** Begin RAW RECORDS **
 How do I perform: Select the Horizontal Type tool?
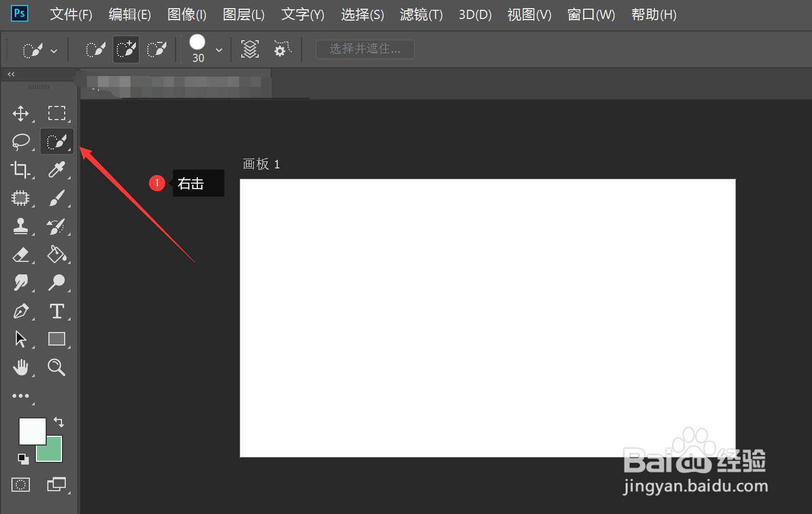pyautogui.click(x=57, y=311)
** End RAW RECORDS **
** Begin RAW RECORDS **
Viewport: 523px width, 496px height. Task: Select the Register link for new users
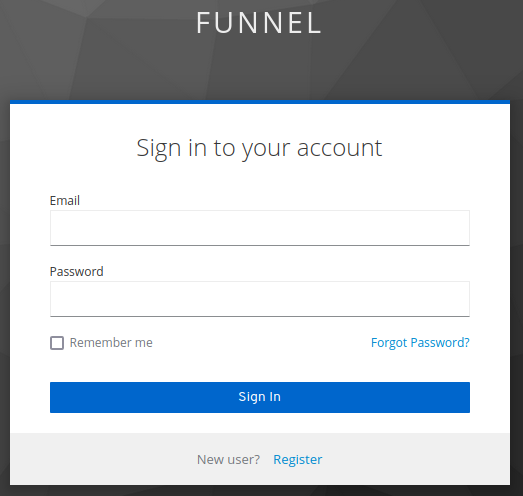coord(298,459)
** End RAW RECORDS **
** Begin RAW RECORDS **
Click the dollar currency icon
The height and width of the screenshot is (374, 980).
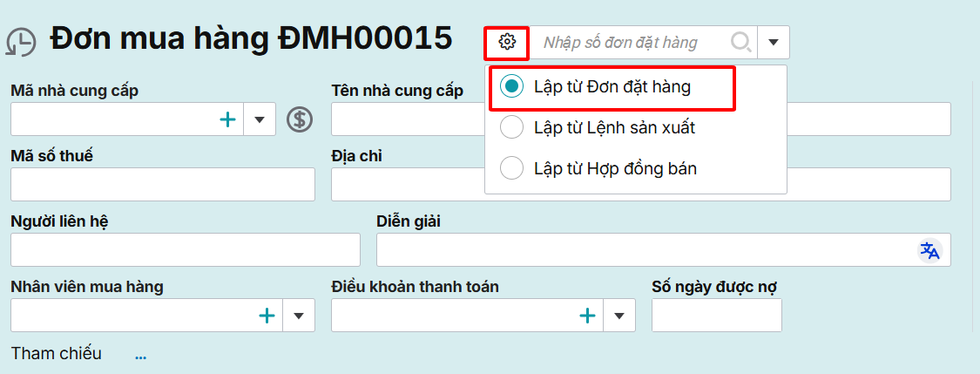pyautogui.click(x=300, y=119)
** End RAW RECORDS **
Reproduce verbatim the lines of the listing between the line holding "Click the dollar currency icon" and the line holding "pyautogui.click(x=300, y=119)", inclusive. Leave the pictures out of your answer.

Click the dollar currency icon
The height and width of the screenshot is (374, 980).
pyautogui.click(x=300, y=119)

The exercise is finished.